Written task: Please reproduce the records between the line holding "Where should I click to: Click the blue" and the line holding "coord(101,785)", inclusive, copying each line exactly and nothing more.

Supplied entries:
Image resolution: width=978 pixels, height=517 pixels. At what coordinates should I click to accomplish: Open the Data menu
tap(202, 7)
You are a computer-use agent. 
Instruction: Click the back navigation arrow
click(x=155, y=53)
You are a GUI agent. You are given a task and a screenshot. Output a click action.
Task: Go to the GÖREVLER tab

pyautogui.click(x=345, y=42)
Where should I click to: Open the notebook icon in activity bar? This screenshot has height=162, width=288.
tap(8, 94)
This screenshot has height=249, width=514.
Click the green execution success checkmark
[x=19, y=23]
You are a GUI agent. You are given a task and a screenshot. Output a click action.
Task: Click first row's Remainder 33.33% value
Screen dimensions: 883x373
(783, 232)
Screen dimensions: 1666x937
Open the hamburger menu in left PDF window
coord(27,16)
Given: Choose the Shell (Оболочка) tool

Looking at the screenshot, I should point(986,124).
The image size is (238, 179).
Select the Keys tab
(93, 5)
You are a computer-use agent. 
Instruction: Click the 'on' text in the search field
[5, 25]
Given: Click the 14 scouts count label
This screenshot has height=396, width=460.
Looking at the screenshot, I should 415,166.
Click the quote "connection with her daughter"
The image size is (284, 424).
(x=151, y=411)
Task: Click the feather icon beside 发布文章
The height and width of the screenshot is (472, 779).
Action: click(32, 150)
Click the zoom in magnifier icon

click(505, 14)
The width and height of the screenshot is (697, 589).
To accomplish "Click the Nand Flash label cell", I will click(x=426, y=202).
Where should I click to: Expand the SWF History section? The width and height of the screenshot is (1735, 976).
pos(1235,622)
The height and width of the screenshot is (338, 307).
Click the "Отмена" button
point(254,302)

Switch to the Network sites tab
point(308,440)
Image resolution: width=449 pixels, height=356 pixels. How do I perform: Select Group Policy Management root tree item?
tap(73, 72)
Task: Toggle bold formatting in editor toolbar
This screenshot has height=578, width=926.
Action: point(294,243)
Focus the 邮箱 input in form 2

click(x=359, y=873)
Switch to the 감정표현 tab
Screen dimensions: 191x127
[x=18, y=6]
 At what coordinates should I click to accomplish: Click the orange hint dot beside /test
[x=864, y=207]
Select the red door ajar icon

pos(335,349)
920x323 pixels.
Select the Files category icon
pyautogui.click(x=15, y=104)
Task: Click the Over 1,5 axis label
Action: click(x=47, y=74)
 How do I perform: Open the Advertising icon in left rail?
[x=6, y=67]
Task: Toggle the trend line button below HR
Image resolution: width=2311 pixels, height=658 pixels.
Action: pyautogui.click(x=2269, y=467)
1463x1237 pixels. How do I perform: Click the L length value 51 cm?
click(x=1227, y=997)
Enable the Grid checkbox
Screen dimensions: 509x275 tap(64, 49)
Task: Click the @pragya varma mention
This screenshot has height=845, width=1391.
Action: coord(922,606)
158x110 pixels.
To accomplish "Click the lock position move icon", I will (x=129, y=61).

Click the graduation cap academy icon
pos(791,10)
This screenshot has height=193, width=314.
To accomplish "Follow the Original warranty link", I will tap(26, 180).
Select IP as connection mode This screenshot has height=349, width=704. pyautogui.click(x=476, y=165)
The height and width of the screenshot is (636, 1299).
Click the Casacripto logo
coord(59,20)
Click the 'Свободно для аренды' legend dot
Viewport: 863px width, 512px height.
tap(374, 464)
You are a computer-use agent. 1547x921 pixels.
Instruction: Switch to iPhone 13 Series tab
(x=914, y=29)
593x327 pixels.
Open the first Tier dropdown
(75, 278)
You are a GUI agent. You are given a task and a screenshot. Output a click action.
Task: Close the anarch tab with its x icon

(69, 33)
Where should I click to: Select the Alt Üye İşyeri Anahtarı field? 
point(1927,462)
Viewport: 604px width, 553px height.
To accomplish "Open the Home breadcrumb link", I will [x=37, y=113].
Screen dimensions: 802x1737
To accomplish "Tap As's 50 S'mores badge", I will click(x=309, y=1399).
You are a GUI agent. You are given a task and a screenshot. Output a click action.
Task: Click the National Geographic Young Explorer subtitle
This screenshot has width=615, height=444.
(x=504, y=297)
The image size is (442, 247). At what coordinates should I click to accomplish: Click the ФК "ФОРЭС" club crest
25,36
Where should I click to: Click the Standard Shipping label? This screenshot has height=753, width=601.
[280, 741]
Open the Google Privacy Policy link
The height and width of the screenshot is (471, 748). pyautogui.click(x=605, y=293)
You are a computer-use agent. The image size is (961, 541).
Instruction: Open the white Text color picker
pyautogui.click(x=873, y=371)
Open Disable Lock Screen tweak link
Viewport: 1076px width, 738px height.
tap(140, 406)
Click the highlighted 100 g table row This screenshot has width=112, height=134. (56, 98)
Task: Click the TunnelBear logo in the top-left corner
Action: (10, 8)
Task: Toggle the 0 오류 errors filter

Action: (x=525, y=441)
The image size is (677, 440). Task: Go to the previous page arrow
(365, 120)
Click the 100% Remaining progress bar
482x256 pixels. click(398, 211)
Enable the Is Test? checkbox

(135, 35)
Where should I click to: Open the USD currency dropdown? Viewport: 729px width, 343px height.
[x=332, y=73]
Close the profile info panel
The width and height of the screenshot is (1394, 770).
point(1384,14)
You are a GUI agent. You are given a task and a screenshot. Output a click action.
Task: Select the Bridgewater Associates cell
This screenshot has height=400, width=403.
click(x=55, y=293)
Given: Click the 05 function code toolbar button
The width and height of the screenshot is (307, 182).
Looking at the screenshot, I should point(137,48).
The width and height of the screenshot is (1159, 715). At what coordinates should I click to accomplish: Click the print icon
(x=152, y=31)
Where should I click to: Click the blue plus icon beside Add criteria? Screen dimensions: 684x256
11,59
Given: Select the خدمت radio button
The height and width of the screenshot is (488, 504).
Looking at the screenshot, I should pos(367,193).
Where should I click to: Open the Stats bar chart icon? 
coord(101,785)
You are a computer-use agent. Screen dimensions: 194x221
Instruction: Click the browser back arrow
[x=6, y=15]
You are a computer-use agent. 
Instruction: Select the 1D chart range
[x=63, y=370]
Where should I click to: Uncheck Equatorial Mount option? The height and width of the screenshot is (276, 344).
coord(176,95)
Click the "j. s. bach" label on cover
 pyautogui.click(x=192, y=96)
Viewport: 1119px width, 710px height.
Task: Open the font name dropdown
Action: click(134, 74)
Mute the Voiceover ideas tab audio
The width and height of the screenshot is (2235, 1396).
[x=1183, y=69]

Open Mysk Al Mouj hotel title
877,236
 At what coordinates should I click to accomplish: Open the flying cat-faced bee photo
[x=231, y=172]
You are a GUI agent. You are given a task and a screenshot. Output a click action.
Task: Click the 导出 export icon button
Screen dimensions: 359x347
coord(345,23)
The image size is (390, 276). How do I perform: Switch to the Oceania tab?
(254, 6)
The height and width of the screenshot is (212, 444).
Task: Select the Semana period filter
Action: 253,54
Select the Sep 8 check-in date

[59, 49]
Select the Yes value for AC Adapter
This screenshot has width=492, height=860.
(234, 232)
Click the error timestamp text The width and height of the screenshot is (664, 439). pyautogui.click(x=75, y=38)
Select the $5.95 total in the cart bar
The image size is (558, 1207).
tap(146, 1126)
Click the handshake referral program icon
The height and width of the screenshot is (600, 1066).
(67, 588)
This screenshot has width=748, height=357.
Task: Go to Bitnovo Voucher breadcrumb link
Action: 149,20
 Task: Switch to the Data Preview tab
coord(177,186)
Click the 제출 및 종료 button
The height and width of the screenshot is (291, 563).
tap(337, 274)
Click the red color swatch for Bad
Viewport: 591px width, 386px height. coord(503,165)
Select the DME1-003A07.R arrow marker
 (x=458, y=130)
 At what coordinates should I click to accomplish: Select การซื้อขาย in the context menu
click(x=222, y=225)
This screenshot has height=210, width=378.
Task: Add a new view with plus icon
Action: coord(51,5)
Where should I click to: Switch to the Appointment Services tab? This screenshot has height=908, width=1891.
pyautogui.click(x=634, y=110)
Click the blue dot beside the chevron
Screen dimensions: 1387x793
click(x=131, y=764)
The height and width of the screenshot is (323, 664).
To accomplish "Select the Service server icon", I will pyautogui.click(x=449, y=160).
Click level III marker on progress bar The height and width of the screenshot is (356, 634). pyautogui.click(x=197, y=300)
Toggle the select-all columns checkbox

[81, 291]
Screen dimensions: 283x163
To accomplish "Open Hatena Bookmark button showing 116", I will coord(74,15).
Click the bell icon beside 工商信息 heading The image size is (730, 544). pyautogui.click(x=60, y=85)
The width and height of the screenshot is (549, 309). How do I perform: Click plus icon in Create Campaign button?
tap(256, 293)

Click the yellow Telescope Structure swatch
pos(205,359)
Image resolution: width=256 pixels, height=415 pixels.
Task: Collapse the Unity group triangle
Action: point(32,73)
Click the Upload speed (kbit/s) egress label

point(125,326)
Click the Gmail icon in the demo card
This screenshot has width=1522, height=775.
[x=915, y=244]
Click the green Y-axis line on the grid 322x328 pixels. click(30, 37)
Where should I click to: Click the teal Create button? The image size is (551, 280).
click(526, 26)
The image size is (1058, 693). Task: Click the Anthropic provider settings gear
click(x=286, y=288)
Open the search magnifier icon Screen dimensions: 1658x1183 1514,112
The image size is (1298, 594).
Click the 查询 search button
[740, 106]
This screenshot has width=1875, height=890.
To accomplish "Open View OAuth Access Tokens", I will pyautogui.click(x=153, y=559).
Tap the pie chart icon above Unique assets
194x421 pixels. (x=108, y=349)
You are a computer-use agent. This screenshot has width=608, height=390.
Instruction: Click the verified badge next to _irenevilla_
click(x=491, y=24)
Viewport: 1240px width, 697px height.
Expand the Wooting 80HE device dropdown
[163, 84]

Response:
Where should I click to: Click the blue plus icon beside Add criteria? Screen dimensions: 684x256
11,59
Given: Select the خدمت radio button
The height and width of the screenshot is (488, 504).
Looking at the screenshot, I should pos(367,193).
Where should I click to: Open the Stats bar chart icon? 
coord(101,785)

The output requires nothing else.